Хотя фуражка сбилась набок, волос видно не было. Только аккуратные уголки над висками. Герру Хофферу захотелось вцепиться в эту гладкую шею. Но все были пьяны. А пьяные не соображают, что делают.
К тому же шла война.
Озеро очень глубокое. Кто-то тянет за веревку. Моя голова снова набухает, как почка. Но, слава богу, я знаю, что вы все еще живы. Я вижу знаки: если паук перебежит через мою ладонь к лучу света, вы живы, вы все живы. Когда-нибудь я буду стоять на цветущем лугу, и вы все будете бежать ко мне, ко мне, в мои объятья. Придется вам встать в очередь, чтобы можно было обняться с каждым. О ветер западный, как тяжка моя зависть к влаге твоих крыл! Как жаль, что я не помню всего Гёте наизусть!
32
Нелегкая была бы задача изобразить то, что нас сейчас окружает, подумал он; вышло бы нечто абстрактное, где сквозь разные оттенки серого проступает красный. А что, если смешать краски с золой и пеплом и написать картину, которая наделает много шума, а самому сохранять при этом мрачную невозмутимость, словно позируешь для глянцевого журнала. Этой золы хватит не на одно полотно.

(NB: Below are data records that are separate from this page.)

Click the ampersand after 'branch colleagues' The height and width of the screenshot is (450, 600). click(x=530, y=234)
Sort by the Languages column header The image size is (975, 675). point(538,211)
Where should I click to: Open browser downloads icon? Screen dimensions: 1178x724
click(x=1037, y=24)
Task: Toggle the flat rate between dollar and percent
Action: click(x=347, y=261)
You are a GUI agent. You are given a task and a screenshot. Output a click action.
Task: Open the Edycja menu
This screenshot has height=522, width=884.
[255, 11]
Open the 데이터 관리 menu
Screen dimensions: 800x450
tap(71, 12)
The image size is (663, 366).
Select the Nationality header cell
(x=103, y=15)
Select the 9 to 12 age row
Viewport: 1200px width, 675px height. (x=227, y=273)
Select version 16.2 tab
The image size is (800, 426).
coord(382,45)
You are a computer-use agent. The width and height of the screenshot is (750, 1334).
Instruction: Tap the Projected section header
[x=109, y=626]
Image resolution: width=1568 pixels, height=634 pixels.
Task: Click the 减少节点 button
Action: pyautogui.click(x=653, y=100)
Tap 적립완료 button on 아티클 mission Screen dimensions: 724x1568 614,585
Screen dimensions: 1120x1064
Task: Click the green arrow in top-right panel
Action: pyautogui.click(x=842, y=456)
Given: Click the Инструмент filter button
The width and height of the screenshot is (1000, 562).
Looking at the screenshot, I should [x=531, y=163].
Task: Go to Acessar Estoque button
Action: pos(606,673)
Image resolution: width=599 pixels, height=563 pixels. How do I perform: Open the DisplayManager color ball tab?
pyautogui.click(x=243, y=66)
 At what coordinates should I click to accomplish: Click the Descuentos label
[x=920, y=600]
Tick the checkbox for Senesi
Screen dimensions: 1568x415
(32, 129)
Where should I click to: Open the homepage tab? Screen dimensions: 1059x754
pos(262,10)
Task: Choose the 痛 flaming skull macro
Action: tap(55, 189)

— Что бы ты сказала, если бы твое лицо появилось в "Пикчер пост"? — шепотом поинтересовался он у немки.
Сколько картин выйдет из пепла мужчины или женщины? Из ребенка меньше. Может, даже на совсем маленькую не хватит. Может, краски сделаются жидкими, и изображение расплывется.
Хоть бы задница так не свербела и в одеяле было бы поменьше блох! Он скосил глаза вниз и покрепче обнял ее, подбородком уткнувшись ей в волосы. Тело ее было такое тяжелое и теплое. Вот о чем он забыл, объятый одиночеством и ужасом, о том, как восхитительна тяжесть женского тела. Вот, оказывается, что испытывает пожарный, когда на руках выносит людей из огня.
Сколько раз в Кларксберге, по вторникам вечером в аудитории Старой школы, зажав в пальцах угольный карандаш, пытался он передать на бумаге этот вес обнаженной натуры, это неотъемлемое свойство человека, и заканчивалось все ничем. Грязное пятно, беспомощная мазня.
Ограничь пространство, говорил преподаватель.
Парень с ума сходил от Кандинского, от сведения всего изобилия мира к динамике и силовым линиям, когда вместо обнаженной натуры выходит стремянка с корзиной. А как же вес, мистер? Как же дымный запах ее волос? Кому, на хрен, нужен Кандинский?
Это хорошо, что он не знает немецкого. Порой разговор, словно бульварное чтиво, против воли уносит тебя бог весть куда, на какое-то унылое мелководье.
Berlin ist eine Reise wert.
Здесь и сейчас он счастлив, обнимая совершенно чужого ему человека, с которым нельзя даже поговорить. Их близость ничто не нарушает. Что-то во всем этом есть доисторическое. Могучее, необузданное и доисторическое. Будто он убаюкивает ее в пещере, а по снегу у входа рыскают саблезубые тигры.